Crossings took place mainly under cover of darkness, in flotillas of four inflatables travelling together, with most of the passengers picked up from one of the many small encampments scattered around Grande-Synthe, about 4 miles west of Dunkirk. A bigger camp in the same area, near an Auchan hypermarket and home to perhaps 1,000 people, was torn down last week on the orders of the French interior minister, Gérald Darmanin, after the number of people sleeping rough along the 30-mile stretch of coast between Dunkirk and Calais had trebled in three months, to 2,000.

“There have been a lot of successful crossings this summer, and that’s drawn more people up here,” said a Calais official who asked not to be named. “It’s very hard to prevent them. Police are stopping more now, but there are too many people, the coast is too long, and the people-traffickers are getting very professional.”

It was from the bleak and windwept sweep of Loon-Plage, just west of Grande-Synthe, that Wednesday’s fatal crossing – described by the International Organization for Migration as the biggest single loss of life in the Channel since it began keeping records in 2014 – is believed to have left.

Carrying at least 30 people – 19 men, two of whom survived, seven women and three teenagers, most from Iraqi Kurdistan – the flimsy inflatable must have set off in the early afternoon, in what rescuers said was light wind and relatively calm seas. It is unlikely anyone will ever know exactly what happened next.

According to Bernard Barron, the head of the Calais region volunteer lifeboat service, several scenarios were possible. “The Channel is basically a maritime motorway,” Barron said. “More than 300 boats travel through it every day. And some of those boats are very, very big. Giant container ships, supertankers.”

The smugglers’ boats carry no radar, no beacon, no lights, no safety equipment. Under overcast skies against slate-grey water, they are all but invisible. “And when a small inflatable boat like that crosses the wake of a giant container ship, the waves can be up to 2 metres high,” Barron said.

“You can imagine what it must feel like to the people in a boat as low in the water as that. A tsunami. So that’s one hypothesis. A straightforward collision is possible. A fatal construction flaw is possible, because these boats are very lightweight and made specially, at low cost, for the smugglers.”

The first alarm call, from the skipper of a fishing boat who had spotted bodies in the water, was received by the maritime surveillance and rescue centre at Cap Gris-Nez, 15 miles west of Calais, at 2.50pm. Search and rescue helicopters were scrambled and all local lifeboat services alerted.

“The Calais boat was in the water within 15 minutes, as required,” Barron said. “All the lifeboats along the coast – Berck, Boulogne, Calais, Gravelines, Dunkirk – were already on standby; we were expecting crossing attempts. Unfortunately for us, we were the first crew on site. The first to pull out the bodies.”

Barron said he and colleagues from along the coast were “at sea pretty much every day at the moment. Earlier yesterday it was two inflatables sinking off Le Touquet. The sea’s incredibly calm for late November. The smugglers tell their clients it’s just a lake. But it’s not. It really isn’t.”

On Wednesday evening as the bodies were being lifted ashore and two survivors were taken to hospital, volunteers with some of the many migrant aid associations were down at the port lighting candles and holding placards asking “how many more?”.

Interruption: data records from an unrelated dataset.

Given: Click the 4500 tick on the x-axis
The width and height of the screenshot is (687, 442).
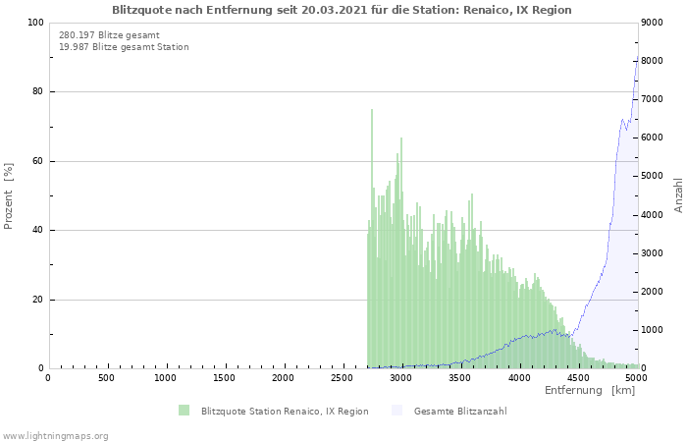Looking at the screenshot, I should coord(578,378).
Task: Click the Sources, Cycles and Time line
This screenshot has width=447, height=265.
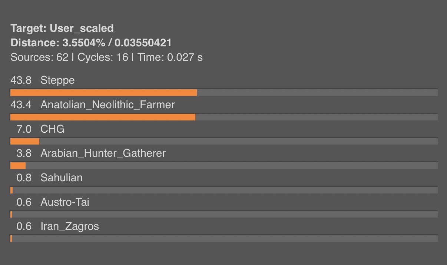Action: (106, 57)
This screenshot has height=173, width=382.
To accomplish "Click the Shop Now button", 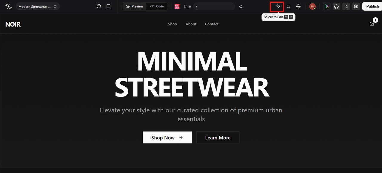I will coord(167,137).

Before Wednesday’s tragedy, 14 people had drowned this year trying to make it to Britain, according to the local maritime prefecture. In 2020 seven people died and two disappeared; in 2019 four died.

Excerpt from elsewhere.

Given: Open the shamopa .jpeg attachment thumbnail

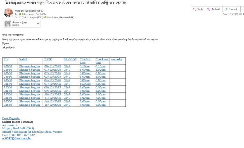Looking at the screenshot, I should coord(8,24).
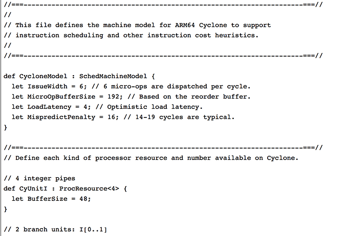This screenshot has height=236, width=347.
Task: Click the MispredictPenalty identifier
Action: [61, 117]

On Thursday Darmanin, the interior minister, announced that a fifth suspected people smuggler had been arrested in relation to the tragedy. He had been driving a car with German plates and “bought boats in Germany”, he said.

Pierre Roques, of L’Auberge des Migrants, an NGO, said the Channel risked becoming as deadly as the Mediterranean. “People are dying here,” he said. “It is becoming a cemetery. And because England is right opposite, people will continue to cross.”